“Gibbon Eyes” by Greg Johnson

| January 18, 2016

This is a poem about addiction. With my friend creating HERO a heroin and opiate awareness project, I felt compelled to contribute in some manner. I feel this is a topic many of us have been affected by in some way, shape, or form, if not directly, and I plan on offering my continued support the best way I can.
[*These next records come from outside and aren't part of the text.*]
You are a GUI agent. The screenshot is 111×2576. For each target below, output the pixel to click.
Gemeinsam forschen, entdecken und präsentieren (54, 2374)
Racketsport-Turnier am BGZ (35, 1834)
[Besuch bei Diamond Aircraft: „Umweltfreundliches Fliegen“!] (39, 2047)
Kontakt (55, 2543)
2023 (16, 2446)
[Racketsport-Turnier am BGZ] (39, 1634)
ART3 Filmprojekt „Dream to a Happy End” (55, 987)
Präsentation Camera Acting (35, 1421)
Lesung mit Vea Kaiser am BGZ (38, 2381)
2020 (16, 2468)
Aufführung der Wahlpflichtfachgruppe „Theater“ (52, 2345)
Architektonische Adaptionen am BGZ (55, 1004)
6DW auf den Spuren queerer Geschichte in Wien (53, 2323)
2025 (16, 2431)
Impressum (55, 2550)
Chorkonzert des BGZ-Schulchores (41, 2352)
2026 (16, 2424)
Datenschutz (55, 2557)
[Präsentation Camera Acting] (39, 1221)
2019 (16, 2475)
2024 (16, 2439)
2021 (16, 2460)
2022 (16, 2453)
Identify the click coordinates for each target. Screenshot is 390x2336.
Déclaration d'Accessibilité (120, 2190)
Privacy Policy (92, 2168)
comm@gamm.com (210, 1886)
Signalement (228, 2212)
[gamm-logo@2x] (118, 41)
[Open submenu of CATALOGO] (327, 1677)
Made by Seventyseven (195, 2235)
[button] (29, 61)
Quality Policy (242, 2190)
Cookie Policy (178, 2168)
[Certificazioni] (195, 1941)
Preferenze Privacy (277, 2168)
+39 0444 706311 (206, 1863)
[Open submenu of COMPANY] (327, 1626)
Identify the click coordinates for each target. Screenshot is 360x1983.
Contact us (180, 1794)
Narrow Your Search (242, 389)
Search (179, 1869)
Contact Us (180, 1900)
People have said they have a monkey on their back.
In reality, it is much more dastardly than that.

Indeed, there are furry paws gripping the sides of your head.
Mechanically controlling you, driving you, guiding you.
You’re a soulless robot waiting to be fed.

Occasionally the primate will hang its head low, mere inches from your face.
Essentially blinding you with glazed eyes.
Stunned and hypnotized, you continue forward, never losing your pace.

Then, there are grips and throes. You reach for your heart like a Gorilla beating its chest.
But these demons, short and wild, screeching and pacing, allow zero rest.
You are but a child, given up with no contest.

Or do you struggle to breathe and rip the vines that wound you so tightly?
Standing tall, above the jungle, a place you’ve lived so contritely?

If you look close enough through the mist and the moss, there is no other primate.
It’s just your carnal nature. You are the alpha. You are the boss.

So do you leave with reason, escape the jungle bloodied but seasoned?
Because when you stay you’ll be beaten back again, by monkeys you think scream, “Treason!”

As long as you fight, tooth and nail, bloodied claw.
You can wrench your heart back from this creature’s savage maw.

To live again. Not as a beast, but Neanderthal.